Question

DESeq2 plotCounts() function-what is the unit on y axis?

0

Entering edit mode

Alan ▴ 10

@alan-15011

Last seen 5.3 years ago

Hi Michael and community,

Thanks for the work and efforts on DESeq2! I've had this question for some time, I went through quite a number of posts, the manual, and the vignette, but can't really find the answer. What is the unit of the "normalized count" of the y axis of the "plotCounts" plot?

plotCounts(dds, gene=which.min(res$padj), intgroup="condition")

in the vignette.

Question1: If I type ?plotCounts in R, then it says "Normalized counts plus a pseudocount of 0.5 are shown by default." and also there's this "normalized = TRUE", and "transform = TRUE" arguments. So is the y axis just raw read counts divided by DESeq2-estimated size factor? or has it been logged? (loge? log2? log10?) Also, why is the psudocount 0.5 here? (it's just to avoid taking log of zero, right? but why don't you set it smaller, say, 0.001?) What happens if we set normalized = FALSE? Likewise, what happens if we set transform = FALSE?
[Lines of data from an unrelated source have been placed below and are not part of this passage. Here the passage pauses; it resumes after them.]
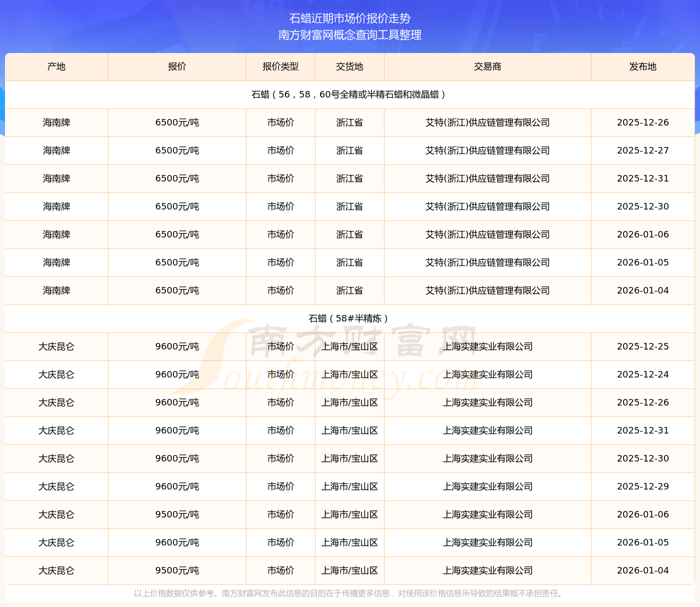This screenshot has height=607, width=700.
Task: Click the 石蜡近期市场价报价走势 title
Action: 350,19
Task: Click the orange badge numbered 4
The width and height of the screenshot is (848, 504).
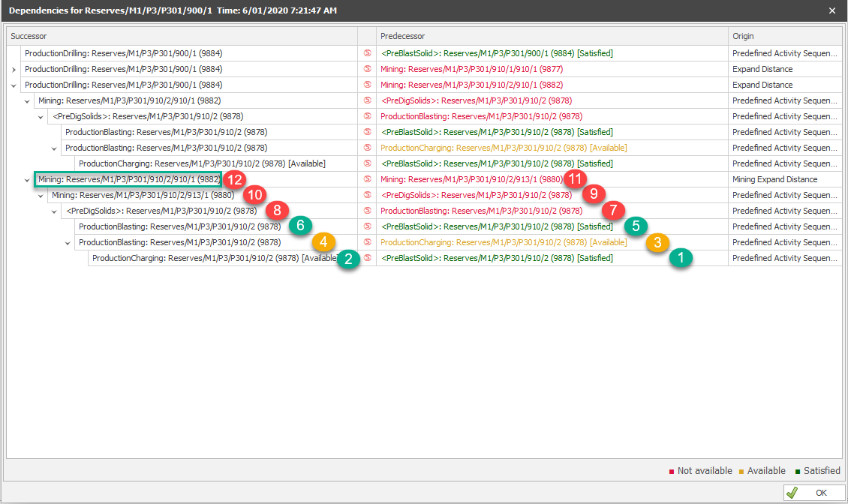Action: [323, 242]
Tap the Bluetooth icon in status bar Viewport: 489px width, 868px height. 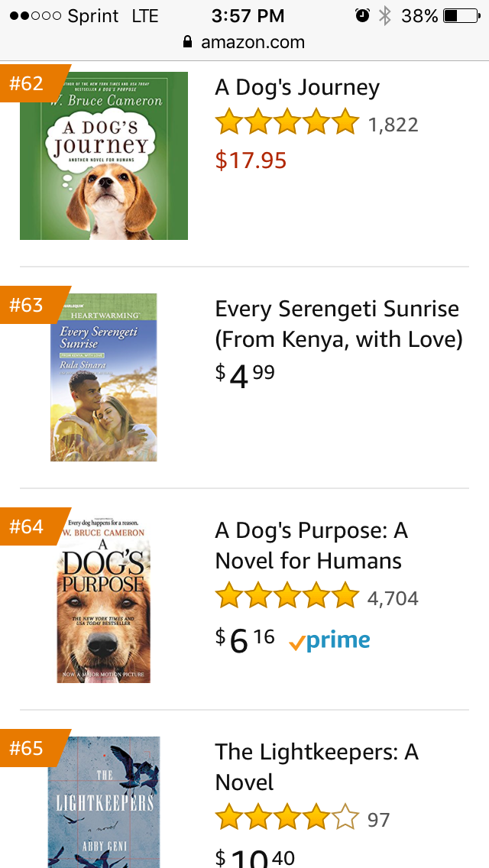385,16
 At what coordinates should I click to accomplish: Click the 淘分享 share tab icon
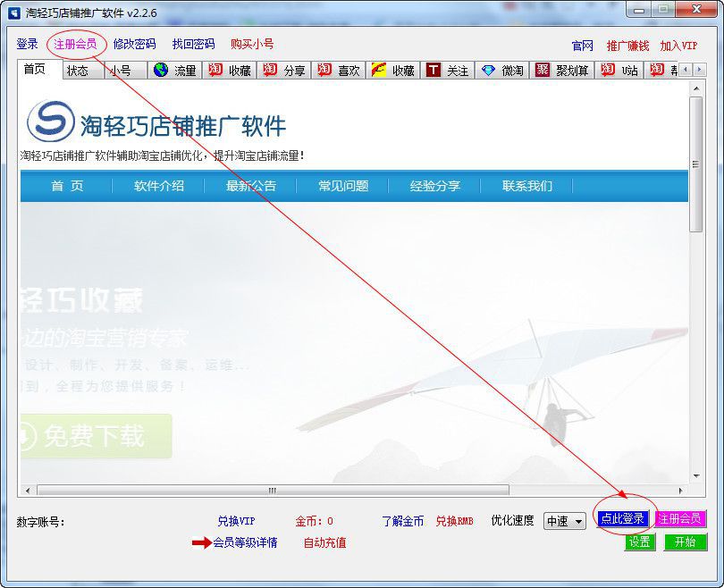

Question2: This one is indirectly related to the first question. So with the way DESeq2 normalizes raw read counts without the effect of gene size, can we compare the expression of two (or multiple) different genes within the same sample? If not, is there other recommended way of normalization for this purpose?

Thank you in advance!

Alan

ps. R version 3.4.3 (2017-11-30), DESeq2_1.18.1

deseq2 • 2.8k views

ADD COMMENT • link updated 6.2 years ago by Michael Love 41k • written 6.2 years ago by Alan ▴ 10

score 1 · Answer 1 · 2018-02-13

With defaults, normalized=TRUE and transform=TRUE, plotted on the y-axis is the normalized count + 0.5. The y-axis is log scale, but the tick marks are on the count scale. So it's not log counts on the y-axis.

Try this:

coldata <- data.frame(x=factor(c(1,1,2,2)))
cts <- matrix(1:16,ncol=4)
dds <- DESeqDataSetFromMatrix(cts, coldata, ~x)
sizeFactors(dds) <- rep(1,4)
plotCounts(dds, 1, "x")
abline(h=counts(dds, normalized=TRUE)[1,] + .5)

The normalized count is given by counts(dds, normalized=TRUE) and this is K_ij / s_ij in the language of the DESeq2 paper and the formula in the vignette.

If I were to make the pseudocount smaller, if a gene has a 0, it would inflate the vertical space between 0 and 1, where there is little useful information, and squash the part of the plot between 1 and max(count), where there is more useful information. Actually, this fact is related to why we suggest to use variance stabilizing transformations, and why log(x + small pseudocount) is a bad decision for data exploration of counts. Compare these plots:

plot(0:3 + .5, log="y")
plot(0:3 + .001, log="y")

You can't compare DESeq2 normalized counts across genes. I would recommend to compare TPM, for example, estimated by a transcript quantifier and aggregated to the gene level using a package like tximport.